==== INFORMATION ====
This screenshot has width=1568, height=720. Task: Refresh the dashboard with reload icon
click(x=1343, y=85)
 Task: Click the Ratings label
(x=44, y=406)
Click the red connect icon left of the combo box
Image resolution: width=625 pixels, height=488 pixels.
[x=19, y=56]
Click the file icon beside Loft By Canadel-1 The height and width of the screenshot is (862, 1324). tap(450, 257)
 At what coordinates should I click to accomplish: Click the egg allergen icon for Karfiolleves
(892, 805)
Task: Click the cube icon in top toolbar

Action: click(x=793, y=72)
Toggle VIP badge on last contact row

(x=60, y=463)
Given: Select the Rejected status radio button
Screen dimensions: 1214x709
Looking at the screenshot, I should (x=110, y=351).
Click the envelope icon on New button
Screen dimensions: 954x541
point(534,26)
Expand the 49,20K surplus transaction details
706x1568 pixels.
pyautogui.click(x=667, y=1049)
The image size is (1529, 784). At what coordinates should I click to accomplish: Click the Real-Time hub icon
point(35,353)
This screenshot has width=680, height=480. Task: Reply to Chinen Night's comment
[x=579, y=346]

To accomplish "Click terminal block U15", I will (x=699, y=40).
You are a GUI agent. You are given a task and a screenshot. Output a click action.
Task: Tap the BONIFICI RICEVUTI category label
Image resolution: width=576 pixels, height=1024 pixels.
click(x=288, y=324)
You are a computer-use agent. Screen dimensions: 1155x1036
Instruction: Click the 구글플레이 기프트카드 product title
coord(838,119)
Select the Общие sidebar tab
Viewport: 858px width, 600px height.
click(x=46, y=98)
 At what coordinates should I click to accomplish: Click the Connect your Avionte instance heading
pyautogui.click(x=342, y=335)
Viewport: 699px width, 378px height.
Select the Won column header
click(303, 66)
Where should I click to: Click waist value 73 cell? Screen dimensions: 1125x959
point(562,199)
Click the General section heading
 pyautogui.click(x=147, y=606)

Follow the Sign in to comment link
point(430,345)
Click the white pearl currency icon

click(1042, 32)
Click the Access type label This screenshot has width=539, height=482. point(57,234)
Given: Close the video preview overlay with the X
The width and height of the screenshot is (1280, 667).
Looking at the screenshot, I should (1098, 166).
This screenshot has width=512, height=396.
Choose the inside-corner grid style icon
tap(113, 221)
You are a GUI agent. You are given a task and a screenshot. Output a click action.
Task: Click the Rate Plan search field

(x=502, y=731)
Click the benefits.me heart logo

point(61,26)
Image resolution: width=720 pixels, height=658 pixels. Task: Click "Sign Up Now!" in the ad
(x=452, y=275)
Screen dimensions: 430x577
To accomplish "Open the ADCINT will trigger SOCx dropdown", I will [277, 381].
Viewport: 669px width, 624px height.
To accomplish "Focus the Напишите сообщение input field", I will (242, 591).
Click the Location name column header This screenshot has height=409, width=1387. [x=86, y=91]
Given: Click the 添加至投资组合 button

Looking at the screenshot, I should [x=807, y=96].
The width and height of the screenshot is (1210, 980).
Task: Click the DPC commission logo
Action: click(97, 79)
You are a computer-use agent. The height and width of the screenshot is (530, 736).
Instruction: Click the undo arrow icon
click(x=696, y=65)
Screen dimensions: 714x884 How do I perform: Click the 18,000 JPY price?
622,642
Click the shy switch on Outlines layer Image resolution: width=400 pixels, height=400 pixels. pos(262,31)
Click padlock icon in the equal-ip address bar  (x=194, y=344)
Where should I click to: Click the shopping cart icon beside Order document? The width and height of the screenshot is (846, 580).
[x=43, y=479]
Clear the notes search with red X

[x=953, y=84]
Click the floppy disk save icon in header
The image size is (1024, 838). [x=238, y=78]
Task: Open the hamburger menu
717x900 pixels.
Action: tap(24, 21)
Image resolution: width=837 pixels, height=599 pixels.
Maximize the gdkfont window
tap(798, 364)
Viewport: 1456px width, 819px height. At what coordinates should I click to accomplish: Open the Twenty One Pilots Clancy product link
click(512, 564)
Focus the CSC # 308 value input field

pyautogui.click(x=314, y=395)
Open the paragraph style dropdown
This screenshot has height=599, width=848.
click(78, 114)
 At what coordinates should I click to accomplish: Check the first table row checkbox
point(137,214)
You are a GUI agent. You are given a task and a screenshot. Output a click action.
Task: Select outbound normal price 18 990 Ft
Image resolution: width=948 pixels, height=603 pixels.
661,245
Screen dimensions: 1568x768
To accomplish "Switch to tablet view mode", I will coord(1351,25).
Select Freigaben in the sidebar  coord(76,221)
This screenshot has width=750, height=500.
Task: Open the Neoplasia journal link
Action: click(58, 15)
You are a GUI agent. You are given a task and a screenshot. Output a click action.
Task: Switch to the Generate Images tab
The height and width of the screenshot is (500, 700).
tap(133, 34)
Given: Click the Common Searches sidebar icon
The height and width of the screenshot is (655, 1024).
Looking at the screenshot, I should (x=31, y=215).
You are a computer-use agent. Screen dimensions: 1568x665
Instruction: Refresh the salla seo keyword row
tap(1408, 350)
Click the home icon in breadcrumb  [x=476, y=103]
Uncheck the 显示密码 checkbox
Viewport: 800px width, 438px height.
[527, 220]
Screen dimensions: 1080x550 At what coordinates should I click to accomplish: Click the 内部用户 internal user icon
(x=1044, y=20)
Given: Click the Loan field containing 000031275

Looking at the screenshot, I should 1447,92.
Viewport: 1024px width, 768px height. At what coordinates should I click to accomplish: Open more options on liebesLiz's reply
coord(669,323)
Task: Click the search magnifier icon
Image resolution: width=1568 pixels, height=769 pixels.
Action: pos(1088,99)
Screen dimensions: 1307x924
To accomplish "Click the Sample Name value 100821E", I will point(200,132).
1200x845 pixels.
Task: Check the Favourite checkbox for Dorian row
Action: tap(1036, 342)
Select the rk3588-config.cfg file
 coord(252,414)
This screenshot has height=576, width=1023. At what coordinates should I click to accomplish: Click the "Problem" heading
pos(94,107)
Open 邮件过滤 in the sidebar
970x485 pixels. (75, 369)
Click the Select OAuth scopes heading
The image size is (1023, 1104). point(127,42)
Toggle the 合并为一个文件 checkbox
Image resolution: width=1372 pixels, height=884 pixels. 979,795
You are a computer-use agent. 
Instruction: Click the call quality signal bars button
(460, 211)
====
-- WORK ITEM --
Set all of the entries down again, exactly as they were given.

-- ANSWER BELOW --
This screenshot has width=1568, height=720. Task: Refresh the dashboard with reload icon
click(x=1343, y=85)
 Task: Click the Ratings label
(x=44, y=406)
Click the red connect icon left of the combo box
Image resolution: width=625 pixels, height=488 pixels.
[x=19, y=56]
Click the file icon beside Loft By Canadel-1 The height and width of the screenshot is (862, 1324). tap(450, 257)
 At what coordinates should I click to accomplish: Click the egg allergen icon for Karfiolleves
(892, 805)
Task: Click the cube icon in top toolbar

Action: click(x=793, y=72)
Toggle VIP badge on last contact row

(x=60, y=463)
Given: Select the Rejected status radio button
Screen dimensions: 1214x709
Looking at the screenshot, I should (x=110, y=351).
Click the envelope icon on New button
Screen dimensions: 954x541
point(534,26)
Expand the 49,20K surplus transaction details
706x1568 pixels.
pyautogui.click(x=667, y=1049)
The image size is (1529, 784). At what coordinates should I click to accomplish: Click the Real-Time hub icon
point(35,353)
This screenshot has width=680, height=480. Task: Reply to Chinen Night's comment
[x=579, y=346]

To accomplish "Click terminal block U15", I will (x=699, y=40).
You are a GUI agent. You are given a task and a screenshot. Output a click action.
Task: Tap the BONIFICI RICEVUTI category label
Image resolution: width=576 pixels, height=1024 pixels.
click(x=288, y=324)
You are a computer-use agent. Screen dimensions: 1155x1036
Instruction: Click the 구글플레이 기프트카드 product title
coord(838,119)
Select the Общие sidebar tab
Viewport: 858px width, 600px height.
click(x=46, y=98)
 At what coordinates should I click to accomplish: Click the Connect your Avionte instance heading
pyautogui.click(x=342, y=335)
Viewport: 699px width, 378px height.
Select the Won column header
click(303, 66)
Where should I click to: Click waist value 73 cell? Screen dimensions: 1125x959
point(562,199)
Click the General section heading
 pyautogui.click(x=147, y=606)

Follow the Sign in to comment link
point(430,345)
Click the white pearl currency icon

click(1042, 32)
Click the Access type label This screenshot has width=539, height=482. point(57,234)
Given: Close the video preview overlay with the X
The width and height of the screenshot is (1280, 667).
Looking at the screenshot, I should (1098, 166).
This screenshot has width=512, height=396.
Choose the inside-corner grid style icon
tap(113, 221)
You are a GUI agent. You are given a task and a screenshot. Output a click action.
Task: Click the Rate Plan search field

(x=502, y=731)
Click the benefits.me heart logo

point(61,26)
Image resolution: width=720 pixels, height=658 pixels. Task: Click "Sign Up Now!" in the ad
(x=452, y=275)
Screen dimensions: 430x577
To accomplish "Open the ADCINT will trigger SOCx dropdown", I will [277, 381].
Viewport: 669px width, 624px height.
To accomplish "Focus the Напишите сообщение input field", I will (242, 591).
Click the Location name column header This screenshot has height=409, width=1387. [x=86, y=91]
Given: Click the 添加至投资组合 button

Looking at the screenshot, I should [x=807, y=96].
The width and height of the screenshot is (1210, 980).
Task: Click the DPC commission logo
Action: click(97, 79)
You are a computer-use agent. The height and width of the screenshot is (530, 736).
Instruction: Click the undo arrow icon
click(x=696, y=65)
Screen dimensions: 714x884 How do I perform: Click the 18,000 JPY price?
622,642
Click the shy switch on Outlines layer Image resolution: width=400 pixels, height=400 pixels. pos(262,31)
Click padlock icon in the equal-ip address bar  (x=194, y=344)
Where should I click to: Click the shopping cart icon beside Order document? The width and height of the screenshot is (846, 580).
[x=43, y=479]
Clear the notes search with red X

[x=953, y=84]
Click the floppy disk save icon in header
The image size is (1024, 838). [x=238, y=78]
Task: Open the hamburger menu
717x900 pixels.
Action: tap(24, 21)
Image resolution: width=837 pixels, height=599 pixels.
Maximize the gdkfont window
tap(798, 364)
Viewport: 1456px width, 819px height. At what coordinates should I click to accomplish: Open the Twenty One Pilots Clancy product link
click(512, 564)
Focus the CSC # 308 value input field

pyautogui.click(x=314, y=395)
Open the paragraph style dropdown
This screenshot has height=599, width=848.
click(78, 114)
 At what coordinates should I click to accomplish: Check the first table row checkbox
point(137,214)
You are a GUI agent. You are given a task and a screenshot. Output a click action.
Task: Select outbound normal price 18 990 Ft
Image resolution: width=948 pixels, height=603 pixels.
661,245
Screen dimensions: 1568x768
To accomplish "Switch to tablet view mode", I will coord(1351,25).
Select Freigaben in the sidebar  coord(76,221)
This screenshot has width=750, height=500.
Task: Open the Neoplasia journal link
Action: click(58, 15)
You are a GUI agent. You are given a task and a screenshot. Output a click action.
Task: Switch to the Generate Images tab
The height and width of the screenshot is (500, 700).
tap(133, 34)
Given: Click the Common Searches sidebar icon
The height and width of the screenshot is (655, 1024).
Looking at the screenshot, I should (x=31, y=215).
You are a computer-use agent. Screen dimensions: 1568x665
Instruction: Refresh the salla seo keyword row
tap(1408, 350)
Click the home icon in breadcrumb  [x=476, y=103]
Uncheck the 显示密码 checkbox
Viewport: 800px width, 438px height.
[527, 220]
Screen dimensions: 1080x550 At what coordinates should I click to accomplish: Click the 内部用户 internal user icon
(x=1044, y=20)
Given: Click the Loan field containing 000031275

Looking at the screenshot, I should 1447,92.
Viewport: 1024px width, 768px height. At what coordinates should I click to accomplish: Open more options on liebesLiz's reply
coord(669,323)
Task: Click the search magnifier icon
Image resolution: width=1568 pixels, height=769 pixels.
Action: pos(1088,99)
Screen dimensions: 1307x924
To accomplish "Click the Sample Name value 100821E", I will point(200,132).
1200x845 pixels.
Task: Check the Favourite checkbox for Dorian row
Action: tap(1036, 342)
Select the rk3588-config.cfg file
 coord(252,414)
This screenshot has height=576, width=1023. At what coordinates should I click to accomplish: Click the "Problem" heading
pos(94,107)
Open 邮件过滤 in the sidebar
970x485 pixels. (75, 369)
Click the Select OAuth scopes heading
The image size is (1023, 1104). point(127,42)
Toggle the 合并为一个文件 checkbox
Image resolution: width=1372 pixels, height=884 pixels. 979,795
You are a computer-use agent. 
Instruction: Click the call quality signal bars button
(460, 211)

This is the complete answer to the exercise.